| |
|
|
Mizah, seks, şiddet
HİÇ düşündünüz mü? Neden TV'de ve sinemada bu kadar çok şiddet görüntüsü var? Hayır, haber programlarını kastetmiyorum. Onlar şöyle ya da böyle sokağı yansıtıyor. İnsanlar dünyanın dört bir yanında birbirlerini öldürüp duruyor. Kimi savaştığı için, kimi bir hiç yüzünden... Benim sorum kurgularla ilgili: Niye bir yandan bu şiddet görüntülerinden yakınıp bir yandan da bu tip programlar üretiliyor? Üstelik de doz artıyor.
***
Eskilerden örnek vereyim... İlk 'Zor Ölüm' filminde 18 kişi ölüyordu. 'Zor Ölüm II'de bu sayı 264'e yükselmişti. 'Robocop'un ilk filminde ölü sayısı 32'ydi, ikincisinde ise 81. Sanatsal açıdan gayet iyi olan 'Baba' ('Godfather') serisi de bu eğilimin dışında kalamamıştı: İlk Baba'da 12, ikincisinde 18, üçüncüsünde 53 kişinin ölümünü seyretmiştik.
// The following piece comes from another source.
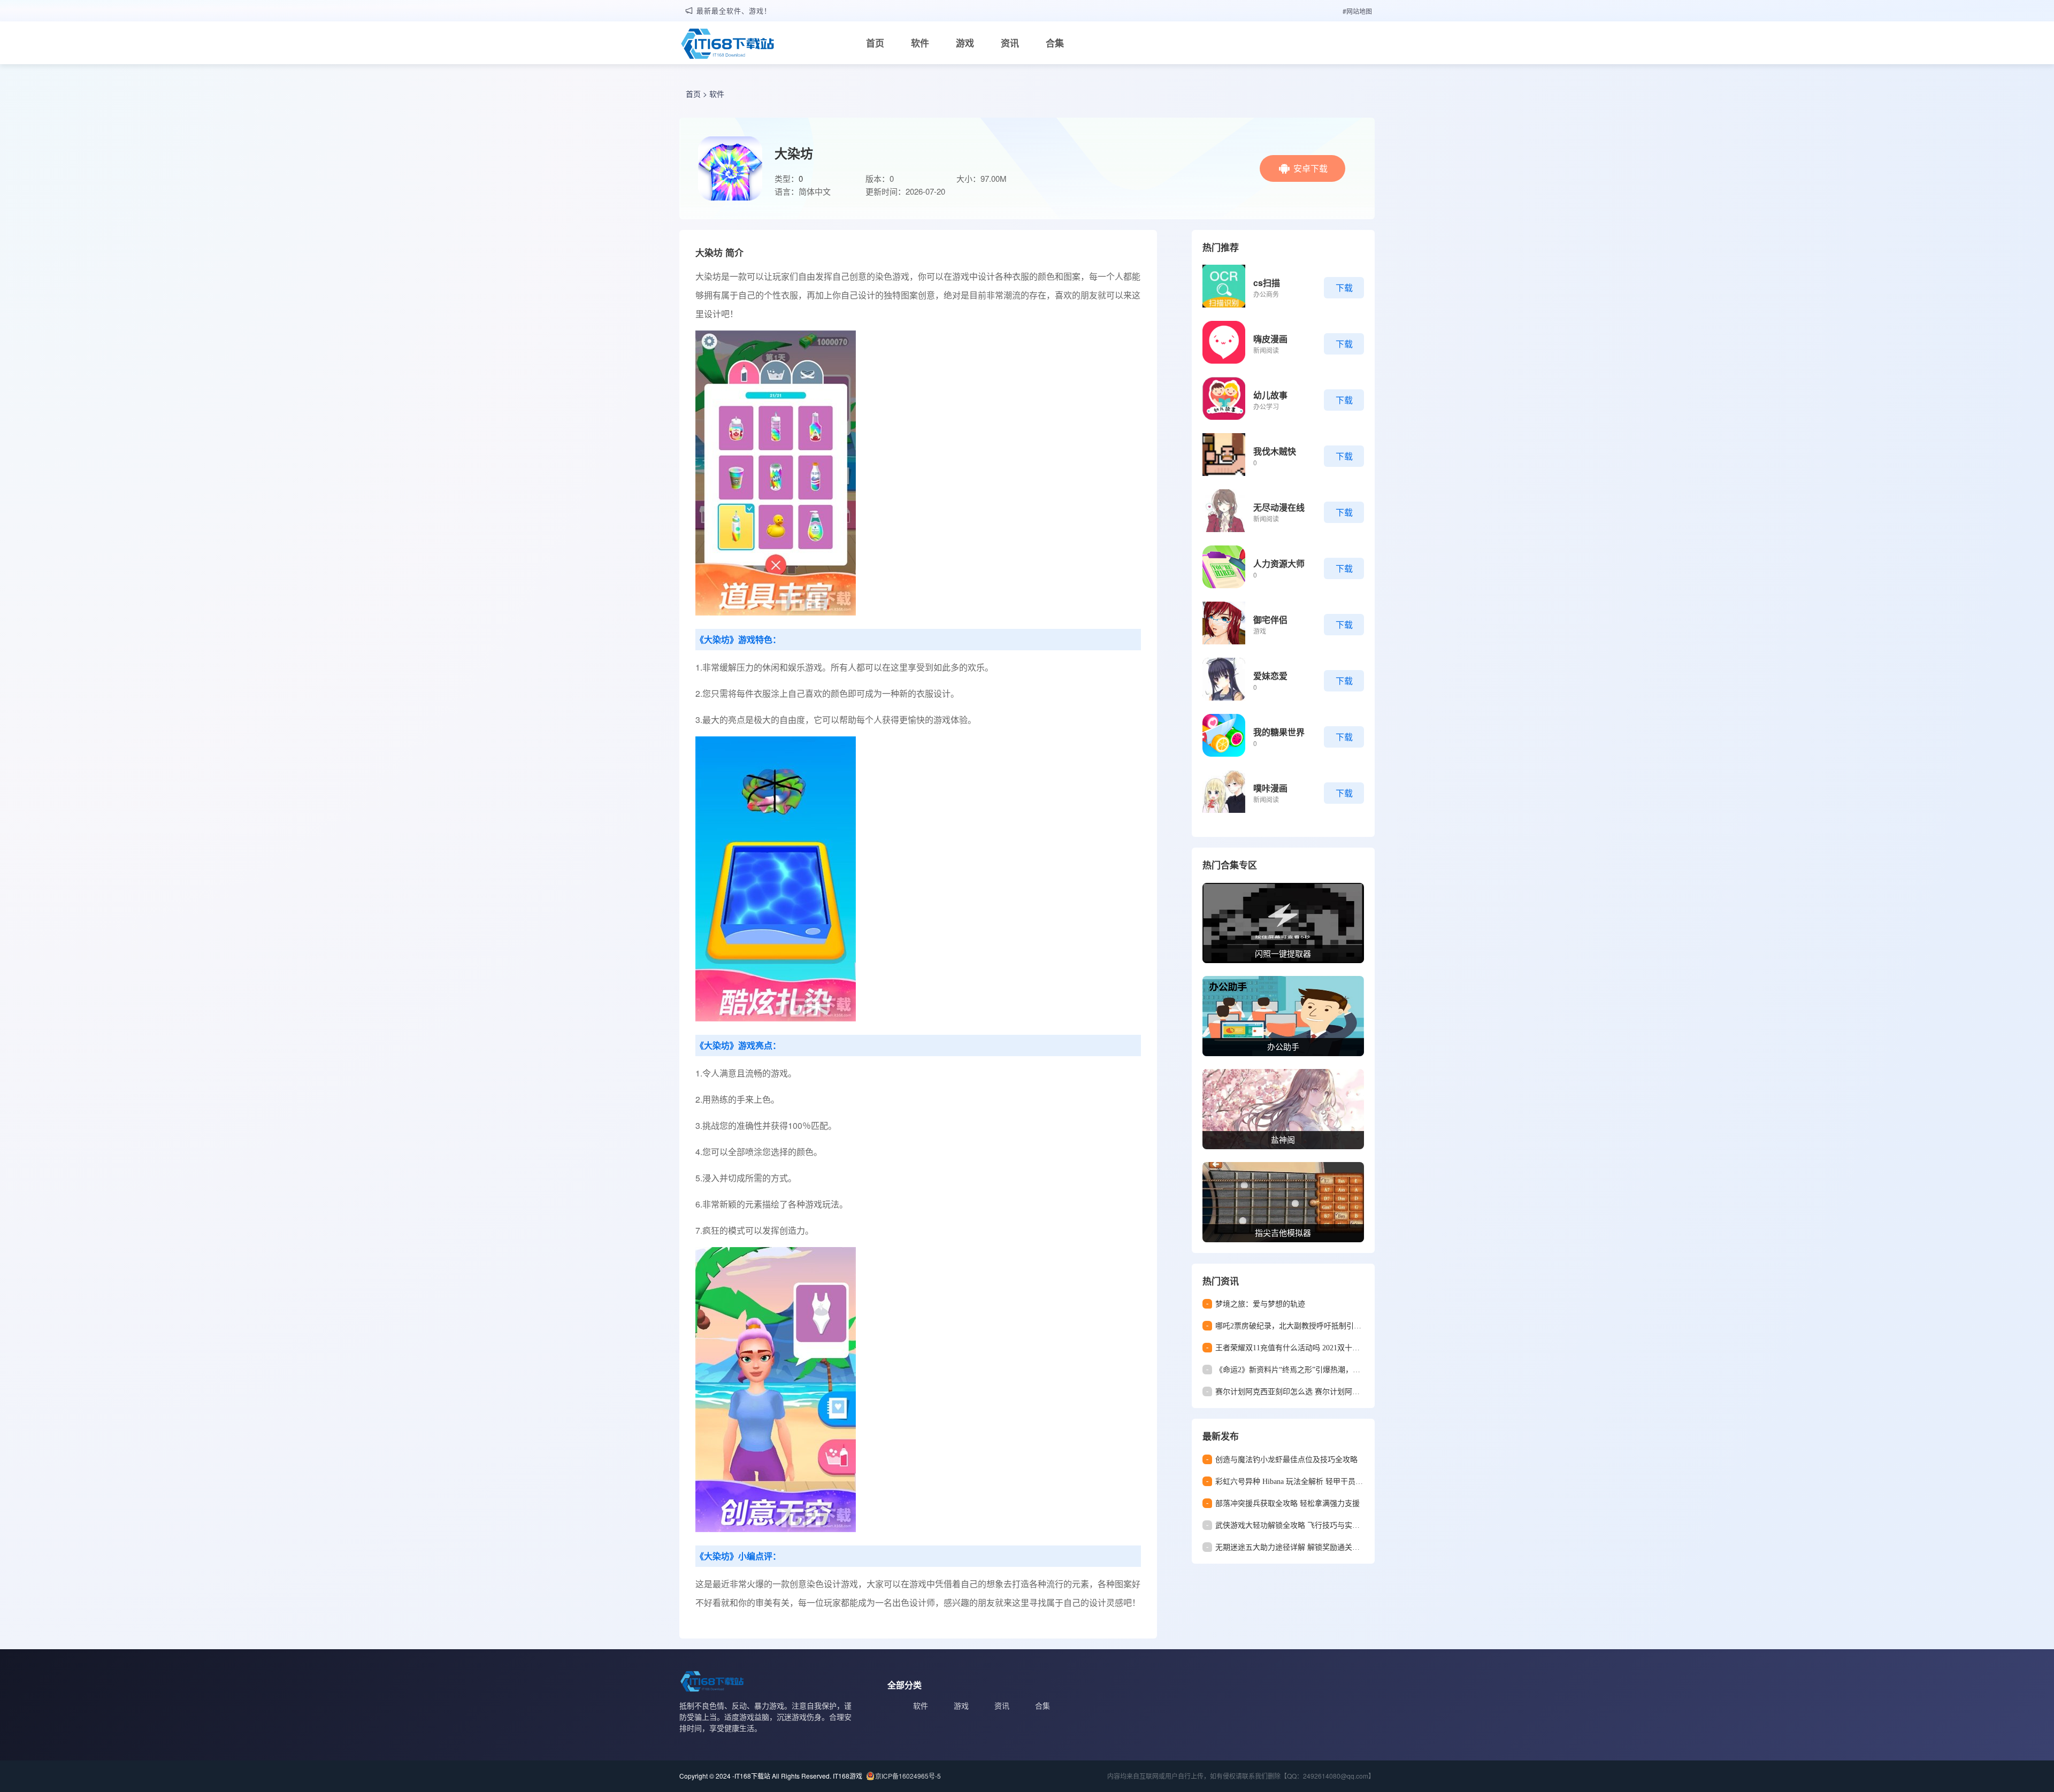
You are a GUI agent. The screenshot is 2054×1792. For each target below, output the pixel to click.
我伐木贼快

Niye? Niçin ölü ve yaralı sayısı film ve TV dizilerinde artıyor? Bu sorunun cevabı özellikle ABD kökenli sinema-TV endüstrisinin küreselleşmesinde yatıyor. Medya analizi konusunda uzmanlaşmış olan Amerikalı profesör George Gerbner, "Artık hikâyeleri; anababamız, öğretmenlerimiz, din adamları ya da bilge kişiler anlatmıyor" diyor: "Sinema-TV sektörü içinde yer alan küçük bir grup var: Senaristler, yönetmenler, reyting değerlendirme uzmanları... Hangi hikâyeleri seyredeceğimize onlar karar veriyor."
***
İkinci önemli nokta ise film ve dizilerin tüm dünyaya pazarlanması. Sektör buna 'seyahat etme' diyor kendi jargonunda. Bir filmin iyi seyahat etmesi demek, çok sayıda ülkede pazarlandığı anlamına geliyor. Peki dilleri ve kültürleri farklı insanlara aynı ürün nasıl pazarlanır? Bir kere hikâye basit olmalı. Karmaşık bir hikâye satmıyor. İkincisi, şu üç tema, değişik dozlarda filmde ya da dizide yer almalı: Mizah, seks ve şiddet. Bunların içinde en zoru mizah. Çünkü başka kültürün mizahını anlamak kolay değil. Seks evrensel bir eylem, genellikle iyi iş yapıyor ama birçok ülkede de ayıp bulunup, yasaklanıyor. O halde gelsin şiddet, gitsin şiddet. Yaşasın şiddet!
***
ABD sinema-TV endüstrisi karşısında gerileyen ülkelerde sanatçılar çıkış yolunu rakibi taklit etmekte buluyor. Örneğin Fransız sinemacıları ya da Alman dizi yapımcıları da şiddeti gazlamaya başlıyor. Sen Nehri'nde insanlar boğuluyor, Münih otobanlarında otomobiller havaya uçuyor.
***
Durum kabaca böyle. Ama bana sorarsanız hiçbiri gerçek şiddetin yerini alamaz. Nihayetinde filmden çıkabilir, kumandanın on/off düğmesine basabilirsiniz. Tam gaz üstünüze gelen içi bomba yüklü bir kamyonetten kaçmak içinse başka tedbirler almak gerekiyor.